TASK GOAL: Write out these records again, swapping "computer-use agent" for "desktop assistant" every time it appears and leaving everything else unchanged.

STORED RECORDS:
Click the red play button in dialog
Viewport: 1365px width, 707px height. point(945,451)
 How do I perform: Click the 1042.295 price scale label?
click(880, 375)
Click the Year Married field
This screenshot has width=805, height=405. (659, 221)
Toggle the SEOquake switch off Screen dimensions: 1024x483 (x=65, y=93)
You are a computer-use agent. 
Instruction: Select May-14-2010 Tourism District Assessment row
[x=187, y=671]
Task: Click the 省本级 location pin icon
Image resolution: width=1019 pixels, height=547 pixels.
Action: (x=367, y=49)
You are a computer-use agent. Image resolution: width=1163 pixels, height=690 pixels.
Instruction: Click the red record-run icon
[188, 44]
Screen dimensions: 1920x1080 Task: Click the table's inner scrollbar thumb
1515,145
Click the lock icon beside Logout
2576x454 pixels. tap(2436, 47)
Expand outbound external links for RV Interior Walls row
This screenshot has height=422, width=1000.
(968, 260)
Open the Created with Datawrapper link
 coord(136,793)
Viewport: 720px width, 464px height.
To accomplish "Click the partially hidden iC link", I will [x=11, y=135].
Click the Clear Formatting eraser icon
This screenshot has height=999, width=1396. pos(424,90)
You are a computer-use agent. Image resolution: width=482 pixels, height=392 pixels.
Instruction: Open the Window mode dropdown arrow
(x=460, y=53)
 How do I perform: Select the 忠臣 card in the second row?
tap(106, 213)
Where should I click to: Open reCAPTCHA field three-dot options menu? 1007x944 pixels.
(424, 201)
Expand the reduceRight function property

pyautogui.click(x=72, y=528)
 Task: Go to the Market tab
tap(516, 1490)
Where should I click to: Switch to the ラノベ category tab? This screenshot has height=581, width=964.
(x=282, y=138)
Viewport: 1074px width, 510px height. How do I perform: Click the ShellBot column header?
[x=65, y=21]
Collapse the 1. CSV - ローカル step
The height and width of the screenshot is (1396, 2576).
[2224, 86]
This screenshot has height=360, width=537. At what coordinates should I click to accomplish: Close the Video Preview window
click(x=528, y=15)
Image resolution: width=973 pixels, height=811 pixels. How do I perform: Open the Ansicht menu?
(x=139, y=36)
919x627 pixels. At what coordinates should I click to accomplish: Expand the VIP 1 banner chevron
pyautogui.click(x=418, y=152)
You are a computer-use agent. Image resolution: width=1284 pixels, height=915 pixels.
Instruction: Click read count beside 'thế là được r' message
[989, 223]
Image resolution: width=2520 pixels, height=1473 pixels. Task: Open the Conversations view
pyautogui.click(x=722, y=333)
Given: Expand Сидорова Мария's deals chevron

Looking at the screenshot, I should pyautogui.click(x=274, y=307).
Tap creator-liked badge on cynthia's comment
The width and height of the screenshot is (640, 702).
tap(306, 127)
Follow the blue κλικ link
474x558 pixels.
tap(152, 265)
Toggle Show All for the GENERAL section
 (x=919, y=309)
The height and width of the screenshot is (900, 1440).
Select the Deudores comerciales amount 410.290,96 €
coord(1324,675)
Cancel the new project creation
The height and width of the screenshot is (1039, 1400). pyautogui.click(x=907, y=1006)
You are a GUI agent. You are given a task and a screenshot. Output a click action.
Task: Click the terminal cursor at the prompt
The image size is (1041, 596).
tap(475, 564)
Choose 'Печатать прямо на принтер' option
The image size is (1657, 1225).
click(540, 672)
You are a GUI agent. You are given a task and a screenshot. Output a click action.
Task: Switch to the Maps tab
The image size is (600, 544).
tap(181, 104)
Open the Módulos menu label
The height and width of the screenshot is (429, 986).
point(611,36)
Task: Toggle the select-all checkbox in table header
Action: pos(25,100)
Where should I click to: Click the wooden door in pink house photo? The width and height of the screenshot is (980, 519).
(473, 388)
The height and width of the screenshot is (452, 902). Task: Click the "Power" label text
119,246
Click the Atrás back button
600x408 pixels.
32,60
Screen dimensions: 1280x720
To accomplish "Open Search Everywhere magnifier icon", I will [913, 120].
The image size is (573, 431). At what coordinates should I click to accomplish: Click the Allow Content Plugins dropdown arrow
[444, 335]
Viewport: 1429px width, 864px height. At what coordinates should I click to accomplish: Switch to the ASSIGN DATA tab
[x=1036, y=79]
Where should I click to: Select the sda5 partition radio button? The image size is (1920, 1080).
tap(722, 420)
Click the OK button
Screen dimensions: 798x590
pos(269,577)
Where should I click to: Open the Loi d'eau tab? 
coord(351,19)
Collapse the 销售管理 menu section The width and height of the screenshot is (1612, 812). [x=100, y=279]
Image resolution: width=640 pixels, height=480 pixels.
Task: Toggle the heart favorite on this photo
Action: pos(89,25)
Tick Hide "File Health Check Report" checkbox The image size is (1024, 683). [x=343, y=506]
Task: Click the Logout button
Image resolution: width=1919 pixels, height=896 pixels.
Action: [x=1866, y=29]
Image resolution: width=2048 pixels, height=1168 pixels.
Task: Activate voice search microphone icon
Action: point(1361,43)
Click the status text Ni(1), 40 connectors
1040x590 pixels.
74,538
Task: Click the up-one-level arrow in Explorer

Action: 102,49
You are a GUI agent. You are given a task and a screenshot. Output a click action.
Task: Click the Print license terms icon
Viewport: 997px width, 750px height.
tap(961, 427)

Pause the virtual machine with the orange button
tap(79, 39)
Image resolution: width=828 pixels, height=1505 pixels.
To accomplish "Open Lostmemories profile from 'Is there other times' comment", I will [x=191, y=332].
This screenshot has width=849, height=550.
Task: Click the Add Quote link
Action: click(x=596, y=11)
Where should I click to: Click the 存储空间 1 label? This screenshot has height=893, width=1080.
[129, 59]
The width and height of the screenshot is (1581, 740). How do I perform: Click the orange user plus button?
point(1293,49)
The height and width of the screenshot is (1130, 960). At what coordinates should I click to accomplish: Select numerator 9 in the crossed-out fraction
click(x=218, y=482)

EXERCISE RESULT:
Click the red play button in dialog
Viewport: 1365px width, 707px height. point(945,451)
 How do I perform: Click the 1042.295 price scale label?
click(880, 375)
Click the Year Married field
This screenshot has width=805, height=405. (659, 221)
Toggle the SEOquake switch off Screen dimensions: 1024x483 (x=65, y=93)
You are a desktop assistant. 
Instruction: Select May-14-2010 Tourism District Assessment row
[x=187, y=671]
Task: Click the 省本级 location pin icon
Image resolution: width=1019 pixels, height=547 pixels.
Action: (x=367, y=49)
You are a desktop assistant. Image resolution: width=1163 pixels, height=690 pixels.
Instruction: Click the red record-run icon
[188, 44]
Screen dimensions: 1920x1080 Task: Click the table's inner scrollbar thumb
1515,145
Click the lock icon beside Logout
2576x454 pixels. tap(2436, 47)
Expand outbound external links for RV Interior Walls row
This screenshot has height=422, width=1000.
(968, 260)
Open the Created with Datawrapper link
 coord(136,793)
Viewport: 720px width, 464px height.
To accomplish "Click the partially hidden iC link", I will [x=11, y=135].
Click the Clear Formatting eraser icon
This screenshot has height=999, width=1396. pos(424,90)
You are a desktop assistant. Image resolution: width=482 pixels, height=392 pixels.
Instruction: Open the Window mode dropdown arrow
(x=460, y=53)
 How do I perform: Select the 忠臣 card in the second row?
tap(106, 213)
Where should I click to: Open reCAPTCHA field three-dot options menu? 1007x944 pixels.
(424, 201)
Expand the reduceRight function property

pyautogui.click(x=72, y=528)
 Task: Go to the Market tab
tap(516, 1490)
Where should I click to: Switch to the ラノベ category tab? This screenshot has height=581, width=964.
(x=282, y=138)
Viewport: 1074px width, 510px height. How do I perform: Click the ShellBot column header?
[x=65, y=21]
Collapse the 1. CSV - ローカル step
The height and width of the screenshot is (1396, 2576).
[2224, 86]
This screenshot has height=360, width=537. At what coordinates should I click to accomplish: Close the Video Preview window
click(x=528, y=15)
Image resolution: width=973 pixels, height=811 pixels. How do I perform: Open the Ansicht menu?
(x=139, y=36)
919x627 pixels. At what coordinates should I click to accomplish: Expand the VIP 1 banner chevron
pyautogui.click(x=418, y=152)
You are a desktop assistant. Image resolution: width=1284 pixels, height=915 pixels.
Instruction: Click read count beside 'thế là được r' message
[989, 223]
Image resolution: width=2520 pixels, height=1473 pixels. Task: Open the Conversations view
pyautogui.click(x=722, y=333)
Given: Expand Сидорова Мария's deals chevron

Looking at the screenshot, I should pyautogui.click(x=274, y=307).
Tap creator-liked badge on cynthia's comment
The width and height of the screenshot is (640, 702).
tap(306, 127)
Follow the blue κλικ link
474x558 pixels.
tap(152, 265)
Toggle Show All for the GENERAL section
 (x=919, y=309)
The height and width of the screenshot is (900, 1440).
Select the Deudores comerciales amount 410.290,96 €
coord(1324,675)
Cancel the new project creation
The height and width of the screenshot is (1039, 1400). pyautogui.click(x=907, y=1006)
You are a GUI agent. You are given a task and a screenshot. Output a click action.
Task: Click the terminal cursor at the prompt
The image size is (1041, 596).
tap(475, 564)
Choose 'Печатать прямо на принтер' option
The image size is (1657, 1225).
click(540, 672)
You are a GUI agent. You are given a task and a screenshot. Output a click action.
Task: Switch to the Maps tab
The image size is (600, 544).
tap(181, 104)
Open the Módulos menu label
The height and width of the screenshot is (429, 986).
point(611,36)
Task: Toggle the select-all checkbox in table header
Action: pos(25,100)
Where should I click to: Click the wooden door in pink house photo? The width and height of the screenshot is (980, 519).
(473, 388)
The height and width of the screenshot is (452, 902). Task: Click the "Power" label text
119,246
Click the Atrás back button
600x408 pixels.
32,60
Screen dimensions: 1280x720
To accomplish "Open Search Everywhere magnifier icon", I will [913, 120].
The image size is (573, 431). At what coordinates should I click to accomplish: Click the Allow Content Plugins dropdown arrow
[444, 335]
Viewport: 1429px width, 864px height. At what coordinates should I click to accomplish: Switch to the ASSIGN DATA tab
[x=1036, y=79]
Where should I click to: Select the sda5 partition radio button? The image size is (1920, 1080).
tap(722, 420)
Click the OK button
Screen dimensions: 798x590
pos(269,577)
Where should I click to: Open the Loi d'eau tab? 
coord(351,19)
Collapse the 销售管理 menu section The width and height of the screenshot is (1612, 812). [x=100, y=279]
Image resolution: width=640 pixels, height=480 pixels.
Task: Toggle the heart favorite on this photo
Action: pos(89,25)
Tick Hide "File Health Check Report" checkbox The image size is (1024, 683). [x=343, y=506]
Task: Click the Logout button
Image resolution: width=1919 pixels, height=896 pixels.
Action: [x=1866, y=29]
Image resolution: width=2048 pixels, height=1168 pixels.
Task: Activate voice search microphone icon
Action: point(1361,43)
Click the status text Ni(1), 40 connectors
1040x590 pixels.
74,538
Task: Click the up-one-level arrow in Explorer

Action: 102,49
You are a GUI agent. You are given a task and a screenshot. Output a click action.
Task: Click the Print license terms icon
Viewport: 997px width, 750px height.
tap(961, 427)

Pause the virtual machine with the orange button
tap(79, 39)
Image resolution: width=828 pixels, height=1505 pixels.
To accomplish "Open Lostmemories profile from 'Is there other times' comment", I will [x=191, y=332].
This screenshot has width=849, height=550.
Task: Click the Add Quote link
Action: click(x=596, y=11)
Where should I click to: Click the 存储空间 1 label? This screenshot has height=893, width=1080.
[129, 59]
The width and height of the screenshot is (1581, 740). How do I perform: Click the orange user plus button?
point(1293,49)
The height and width of the screenshot is (1130, 960). At what coordinates should I click to accomplish: Select numerator 9 in the crossed-out fraction
click(x=218, y=482)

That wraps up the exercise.